The wildlife officers from 16 states will participate in 40-hour specialized hunting-related shooting incident investigation training, Van Durme said.
“The academy, the only one of its kind, provides skills, knowledge, techniques and confidence to state and federal wildlife officers in the investigation of hunting-related incidents,” he said.
Officials said the IHEA is keenly interested in the proper collection, documentation, and analysis of this important data.
“Wildlife law enforcement officers who are already experts in investigations in outdoor landscapes will improve their investigative techniques,” Van Durme added.
“The academy is designed to train commissioned wildlife officers on how to properly investigate and document hunting related shooting incidents,” said Lt. Tim Coleman, West Virginia training officer for the WVDNR. “State Hunter Education administrators then review and analyze the collected data. What they learn is applied to classroom and media outreach efforts to aid in the prevention of hunting incidents.”
Lt. Coleman is the “point man” for the academy, promoting this specialized training and bringing it to West Virginia. Also supporting the training are WVDNR Director Frank Jezioro and Col. David Murphy, Chief of the DNR Law Enforcement Section.
“Having the academy at Chief Logan State Park will provide both inside and outside classrooms needed to present this intensive curriculum,” Coleman said. “Other states that have requested to host the academy in the future include Alaska, New Mexico, Colorado, Pennsylvania and Alabama.”
Attendees of hunting incident investigation, like Sgt. Terry Ballard of the WVDNR Law Enforcement Division in the Logan County area, say the training is vital.
“We have learned to collect detailed information that has resulted in a significant reduction in the number of fatalities and injuries from hunting-related shooting incidents,” he said.
Based on evaluations collected at the conclusion of each course, many officers stated that this was the best training they have received throughout their career.
Nathan Erdman, a game warden in Oklahoma who came to Logan County for the training, said the training is something every outdoors official and investigator could benefit from taking.
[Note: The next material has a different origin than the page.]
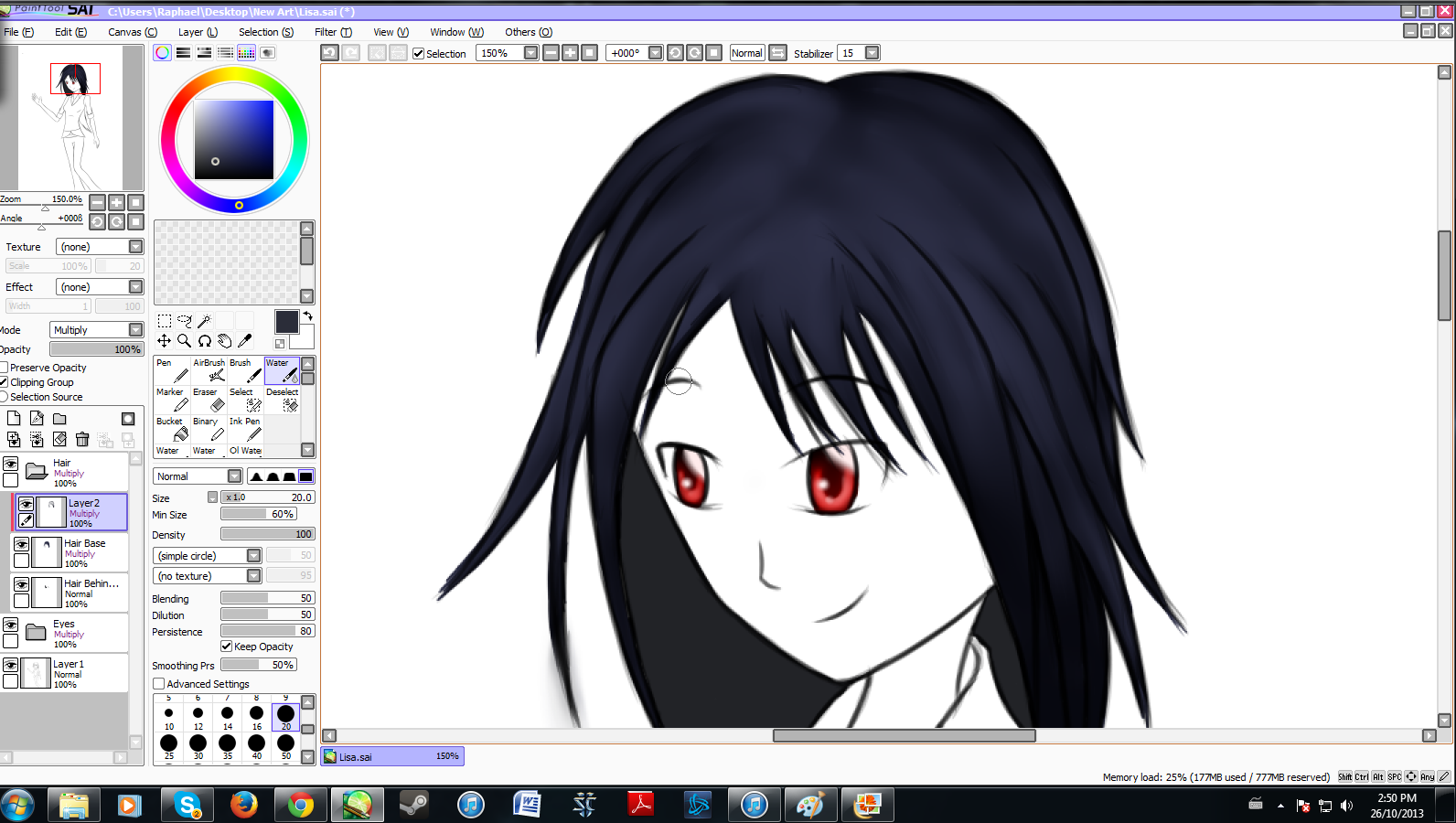Open the Stabilizer value dropdown
The height and width of the screenshot is (823, 1456).
(x=872, y=53)
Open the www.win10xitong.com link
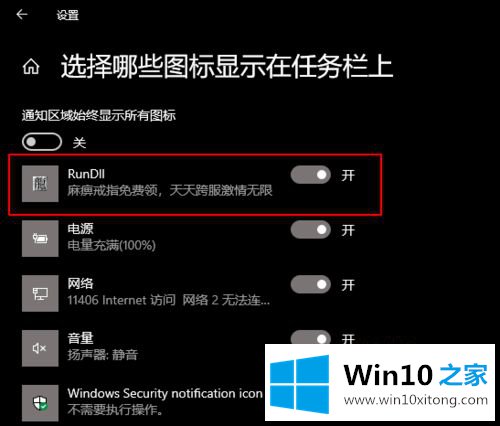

“I have learned so much, which I will take back to my home state,” he said.
Officials added that a national clearinghouse database has been created to store data collected from each IHEA member jurisdiction. Standardized reporting forms have been developed so that complete and uniform data can be analyzed. The IHEA has also adopted a standardized definition of a hunting-related shooting incident.
Requests and response from conservation agencies across the country have been overwhelming and the academy continues to grow its list of graduates that now reach nearly 800 wildlife officers, Van Durme said.
“Many of these graduates have gone back to their agencies and provided localized training, sharing knowledge and techniques necessary to conduct factual and impartial investigations,” he said.
“The goal here is to train investigators to properly collect and document the facts of hunting-related shooting incidents and to ensuring proper methodology and techniques are utilized for the purpose of research and curriculum focuses on hunting incident prevention,” Van Durme said.